[Exercise] Repeat word for word the lines starting at the one with "You are a computer-use" and ending at the final line of the material, both ends included; omit pictures.

[Extracted records]
━━━
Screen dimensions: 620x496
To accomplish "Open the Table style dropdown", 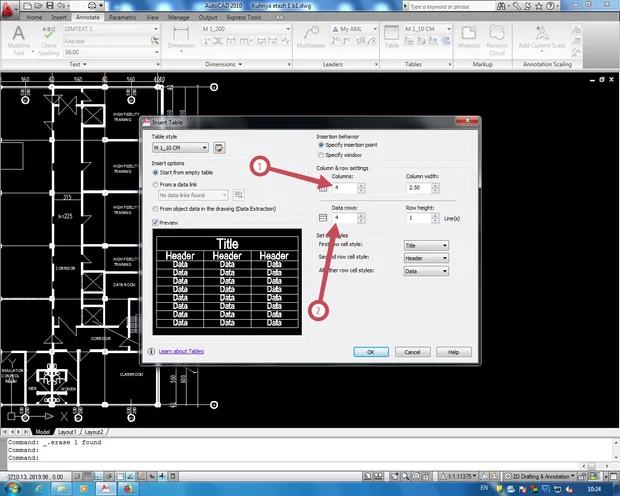I will pos(179,148).
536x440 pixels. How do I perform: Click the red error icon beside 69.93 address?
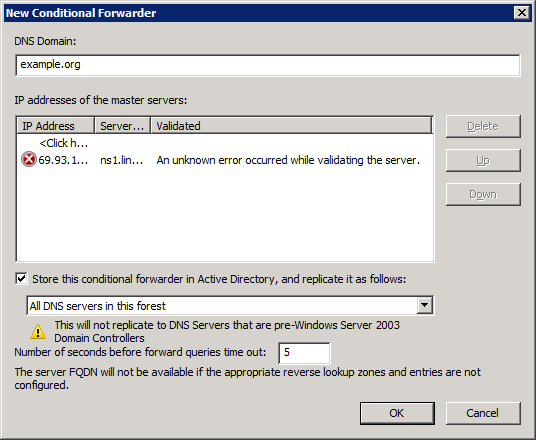pos(29,159)
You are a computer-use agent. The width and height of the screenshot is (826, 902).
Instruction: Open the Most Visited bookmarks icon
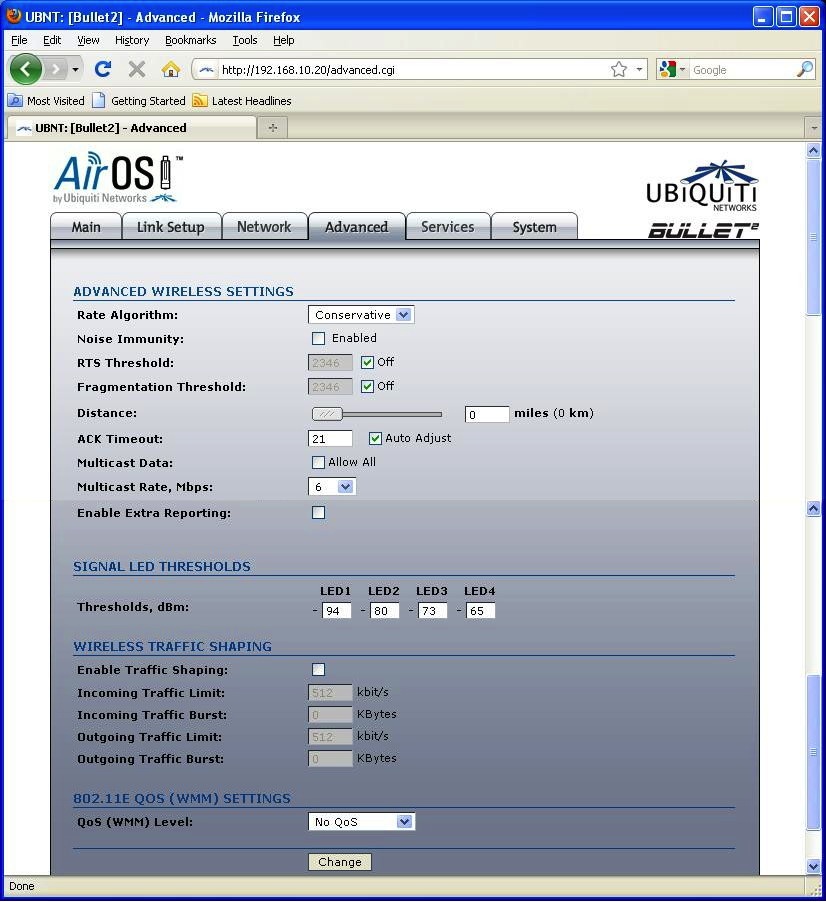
━━━
[Solution for this exercise]
You are a computer-use agent. The width and height of the screenshot is (826, 902).
Instruction: Open the Most Visited bookmarks icon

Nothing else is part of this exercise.